Judge orders Forest Service to go back to the drawing board on developing permit language to govern water originating on national forest lands

By Bob Berwyn

FRISCO — A long-running dispute over water rights at ski areas operating on public land was resolved — at least temporarily — this week, as Federal District Court Judge William Martinez ruled that the U.S. Forest Service violated its own regulations and other federal laws when it adopted a new water rights clause to be added to ski area permits.

Martinez stayed away from the takings issue raised by the ski industry, but slammed the Forest Service for issuing a new rule without providing a chance for formal input and public comment. Read the ruling here.

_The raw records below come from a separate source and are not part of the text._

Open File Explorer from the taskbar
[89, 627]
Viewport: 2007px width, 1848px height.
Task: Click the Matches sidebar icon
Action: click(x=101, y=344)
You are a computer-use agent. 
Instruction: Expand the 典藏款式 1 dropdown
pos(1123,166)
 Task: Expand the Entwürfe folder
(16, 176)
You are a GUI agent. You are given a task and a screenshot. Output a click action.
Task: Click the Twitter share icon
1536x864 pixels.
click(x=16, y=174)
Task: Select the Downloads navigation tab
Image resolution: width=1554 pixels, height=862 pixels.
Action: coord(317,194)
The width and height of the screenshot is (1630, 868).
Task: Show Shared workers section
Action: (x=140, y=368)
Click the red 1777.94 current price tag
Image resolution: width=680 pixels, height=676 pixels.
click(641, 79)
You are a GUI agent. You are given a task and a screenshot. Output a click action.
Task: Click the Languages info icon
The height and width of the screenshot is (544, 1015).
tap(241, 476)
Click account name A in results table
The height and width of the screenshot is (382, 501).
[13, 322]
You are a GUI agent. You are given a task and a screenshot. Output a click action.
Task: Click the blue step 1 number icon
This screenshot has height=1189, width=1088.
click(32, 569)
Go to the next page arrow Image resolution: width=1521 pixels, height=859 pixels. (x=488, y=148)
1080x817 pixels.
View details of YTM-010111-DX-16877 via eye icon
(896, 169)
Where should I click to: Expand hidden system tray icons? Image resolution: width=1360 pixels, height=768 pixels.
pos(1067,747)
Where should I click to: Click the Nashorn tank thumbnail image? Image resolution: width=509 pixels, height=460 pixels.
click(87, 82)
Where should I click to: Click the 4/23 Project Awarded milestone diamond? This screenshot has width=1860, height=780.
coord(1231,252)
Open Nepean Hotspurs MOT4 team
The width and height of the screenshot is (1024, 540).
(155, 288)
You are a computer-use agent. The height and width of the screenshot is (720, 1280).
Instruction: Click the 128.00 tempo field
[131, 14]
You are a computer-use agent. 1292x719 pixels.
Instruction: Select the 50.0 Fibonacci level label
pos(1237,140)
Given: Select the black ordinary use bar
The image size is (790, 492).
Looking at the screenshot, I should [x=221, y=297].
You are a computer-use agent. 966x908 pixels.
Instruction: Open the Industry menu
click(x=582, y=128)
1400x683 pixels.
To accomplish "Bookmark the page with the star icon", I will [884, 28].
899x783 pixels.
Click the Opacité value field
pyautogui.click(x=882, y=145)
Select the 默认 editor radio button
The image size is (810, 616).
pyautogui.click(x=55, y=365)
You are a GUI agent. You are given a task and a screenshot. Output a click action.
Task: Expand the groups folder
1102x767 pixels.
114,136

He vacated the water rights clause, enjoined the Forest Service from enforcing it and remanded the matter back to the agency for further action to be guided by the court ruling. Specifically, Martinez said the Forest Service failed to develop the new water rights clause under formal public processes required under federal regulations.

He also ruled that the Forest Service violated federal regulations because the agency did not evaluate the economic costs of forcing some smaller ski areas to to assign their water rights to the Forest Service without compensation.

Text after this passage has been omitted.